The French President Francois Hollande, awarded D-Day vet Bob Sales with the Legion of Honor. He was only 18 years old when he joined the United States Army and when he was first taken on a British ship from Central Virginia to D-Day on June 6, 1944, on the beaches of Normandy.
He enlisted in the Virginia Guard in 1941, after lying about his age because all he wanted was to be able to join the military service. The vet recalled the day he was on the ship and the sea was so rough that soldiers became even more scared of what was going to happen, “but they were putting on a good front,” he said. He remembered how the invasion took place, when his company of 200 soldiers were approaching the beaches in six boats, with the “Bedford Boys” of Company A just about 10 minutes away from them.

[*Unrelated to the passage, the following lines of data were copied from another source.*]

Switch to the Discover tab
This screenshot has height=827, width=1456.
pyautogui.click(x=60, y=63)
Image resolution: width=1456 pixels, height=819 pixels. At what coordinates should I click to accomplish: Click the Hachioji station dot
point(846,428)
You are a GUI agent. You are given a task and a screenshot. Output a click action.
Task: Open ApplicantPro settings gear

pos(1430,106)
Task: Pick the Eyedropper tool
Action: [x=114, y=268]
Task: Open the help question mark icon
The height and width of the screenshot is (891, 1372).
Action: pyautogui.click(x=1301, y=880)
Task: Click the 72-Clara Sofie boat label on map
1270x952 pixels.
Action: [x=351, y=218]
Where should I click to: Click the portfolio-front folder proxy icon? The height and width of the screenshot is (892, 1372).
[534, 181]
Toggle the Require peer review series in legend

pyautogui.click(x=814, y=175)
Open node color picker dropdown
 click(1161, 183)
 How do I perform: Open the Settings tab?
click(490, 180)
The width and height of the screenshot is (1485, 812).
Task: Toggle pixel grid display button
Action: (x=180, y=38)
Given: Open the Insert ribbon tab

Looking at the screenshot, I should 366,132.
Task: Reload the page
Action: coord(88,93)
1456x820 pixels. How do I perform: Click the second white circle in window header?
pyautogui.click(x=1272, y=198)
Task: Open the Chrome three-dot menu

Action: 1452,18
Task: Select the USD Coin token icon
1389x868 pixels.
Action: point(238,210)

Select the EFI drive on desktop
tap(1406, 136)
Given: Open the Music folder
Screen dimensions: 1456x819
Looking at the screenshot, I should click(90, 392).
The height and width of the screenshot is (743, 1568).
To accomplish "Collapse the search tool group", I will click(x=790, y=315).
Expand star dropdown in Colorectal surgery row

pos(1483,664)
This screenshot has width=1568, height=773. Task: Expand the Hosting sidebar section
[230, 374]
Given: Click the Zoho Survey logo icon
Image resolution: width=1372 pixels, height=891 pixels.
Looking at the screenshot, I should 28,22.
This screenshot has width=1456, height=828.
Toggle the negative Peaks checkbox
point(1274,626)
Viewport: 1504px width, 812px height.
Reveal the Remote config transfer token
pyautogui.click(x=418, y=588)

The German fire started as soon as the American soldiers crossed the beach on the coast of France. Sales admitted that he had never imagined anything like it. He was the only one to survive the landing of his aircraft that day, while the other 29 members of the crew lost their lives. He was promoted to staff sergeant two weeks after the invasion. He remained on the front for six more months before getting wounded and left partially blind in Germany.
Madison Heights D-Day veteran Bob Sales was awarded the Silver Star and three Purple Hearts, among several other medals, for his service during the Second World War. On Feb. 11, he was awarded a new medal by French President Francois Hollande, who made him a knight of the French Legion of Honor. The 91-year-old vet was only one of the six Second World War veterans chosen to be awarded by the French President during his three-day visit to the United States, the News Advance reports.
Sales was very excited to receive the French medal and to put it together with the rest of them in his collection, saying that he is very proud of it. The president of the National D-Day Memorial in Bedford, April Cheek-Messier said that Sales is a humble man who insists talking about his fellow comrades who lost their lives in the war, rather than talking about himself. “We have the highest and deepest respect and love for him,” said Cheek-Messier.